American Bystander Rule vs. “Good Samaritan” Doctrine Essay + Sources

Over time our society has developed a set of unspoken rules towards how to behave in social situations, these rules stem from a general consensus on the morality scale; many of these rules have become written in some way or form to create a set structural guideline as to what is or is not allowed in the form of laws to prohibit and punish acts such as murder, public indecency, theft, just to name a few. Similarly, certain aspects of society have become generally accepted practice but due to certain sociologically based issues that create situations where a person’s inaction may result in legal consequences. Due to the presence of effects such as the bystander effect, in which people may be less likely to act when in the presence of others based on the assumption their action is not needed because someone else may take care of the situation, and other situations involving individual apathy have sparked a need for two separate legal clauses to differentiate liability for the consequences of inaction; these clauses are the “Good Samaritan” doctrine and the American Bystander rule.

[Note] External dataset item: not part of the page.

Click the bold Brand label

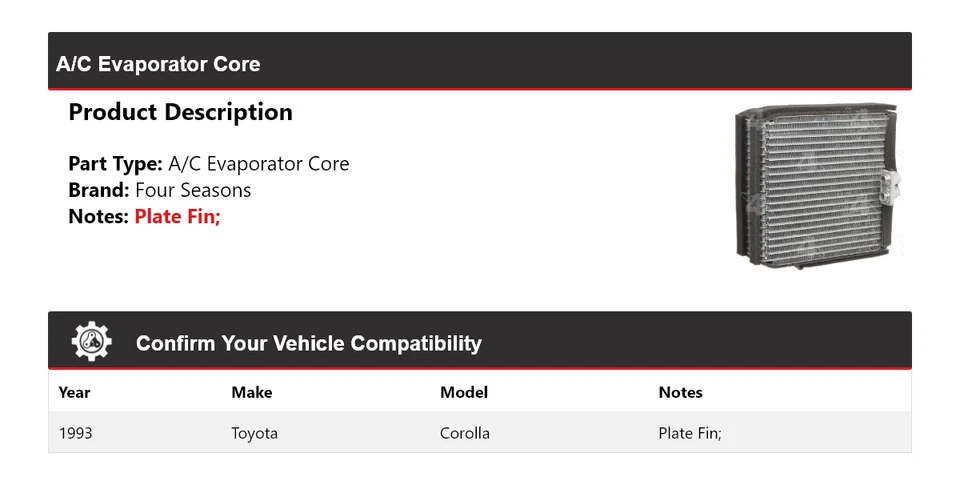98,190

The “Good Samaritan” doctrine was designed to include liability caused by inaction, as defined by common law the “Good Samaritan” doctrine “imposes a legal duty to render or summon aid for imperiled strangers.” In layman’s terms the “Good Samaritan” doctrine makes it mandatory to at least attempt to summon aid for an individual in peril, a task most people would do regardless unless under the most dire of situations that would prevent them from doing so. Use of the “Good Samaritan” doctrine is of the minority; as it stands most states feel the moral burden to summon or render aid is enough to motivate an individual to action.

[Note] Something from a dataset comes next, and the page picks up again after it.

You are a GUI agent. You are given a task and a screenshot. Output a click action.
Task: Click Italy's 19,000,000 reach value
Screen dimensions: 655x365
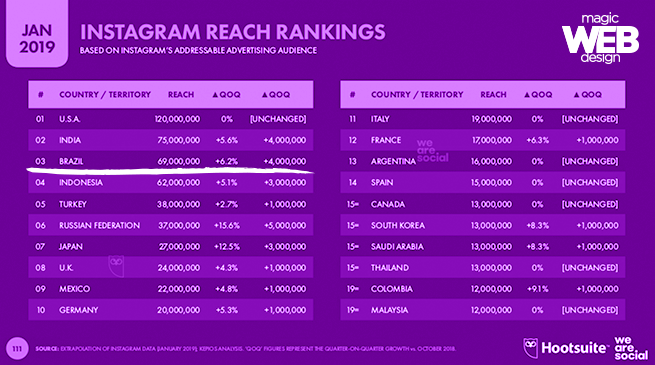pos(492,119)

Conversely to the “Good Samaritan” doctrine we have the American Bystander rule; this rule eliminates criminal liability to those who do not summon or render aid. American Bystander rule, as defined by common law, imposes no legal duty to rescue or summon aid for someone imperiled even if doing so poses no risk to the potential rescuer; in layman’s terms the American Bystander rule states that one can choose inaction over aiding or calling aid for an individual, regardless of the conveniences of doing so. As the use of the American Bystander rule is the choice of the majority it speaks wonders about the mentality of our society; as it stands the American Bystander rule justifies inaction with the same mentality that the moral burden is enough to provoke action but does not incriminate individuals who do not act.

Because there is a crossroads posed by the existence of two completely opposite legal possibilities there must be a logical reason behind using one over another. Is it better to have a defined punishment for not rendering aid, as posed by the “Good Samaritan” doctrine, or is it better to have faith in the morality of the individual, as offered by the American Bystander rule? Many elements of society have changed to the point where both legal applications are rendered almost entirely moot by the developments of new technologies and increased awareness of basic emergency situation protocol.

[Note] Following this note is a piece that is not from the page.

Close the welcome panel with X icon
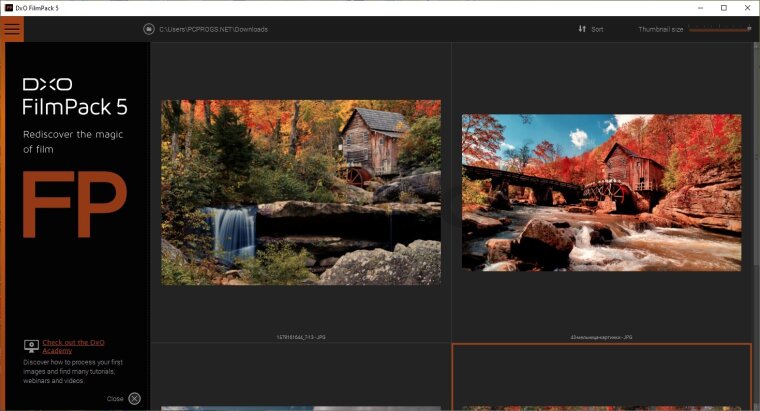The width and height of the screenshot is (760, 411). (x=134, y=398)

On one hand thanks to technology, specifically the invention of cheap, portable cellular devices that most people possess, the ability to summon aid for an individual should pose absolutely zero inconvenience to the would be savior; this would make the failure to adhere to the “Good Samaritan” doctrine an almost impossibility while simultaneously giving no real reason for one to not act in the case of the American Bystander rule. While being forced to action so that one may adhere to the “Good Samaritan” doctrine would be easily dismissed due to the convenience of cellular devices the simple fact that one could be punished for a choice to not act goes against the freedom of choice that we as Americans hold so dearly; moral burden caused by the inaction should suffice to punish the individual enough for such a transgression. Use of the American Bystander rule would keep true to the freedom of choice by allowing the choice of inaction; in many cases the choice of inaction might be the best choice available, notably in cases where those without proper training attempt to render aid and actually cause more harm than good through improper attempts at providing help and situations where collected efforts of summoning aid bog down the process of summoning aid.

In the end the choice to act or the choice to refrain from action provide two separate routes for legal procedures that pose restrictions on the freedom of choice. Due to the prevalence of technology it should be within reason that the ability to summon proper aid is but a stone throw away and, with the exception of the most morally depraved individuals, would be a moral obligation for most individuals. Punishment for failure to summon aid for strangers should be left to the person’s moral burden, more damage than good could come from botched attempts at providing aid and the legal system if bogged down with enough cases as is. Both the American Bystander rule and the “Good Samaritan” doctrine hold little water as, while it is a morally deplorable act to not attempt to summon aid, it should not hold legal consequence for choosing not to summon aid; the same said about attempting to give aid, as it is entirely possible for poorly executed attempts to make a situation worse.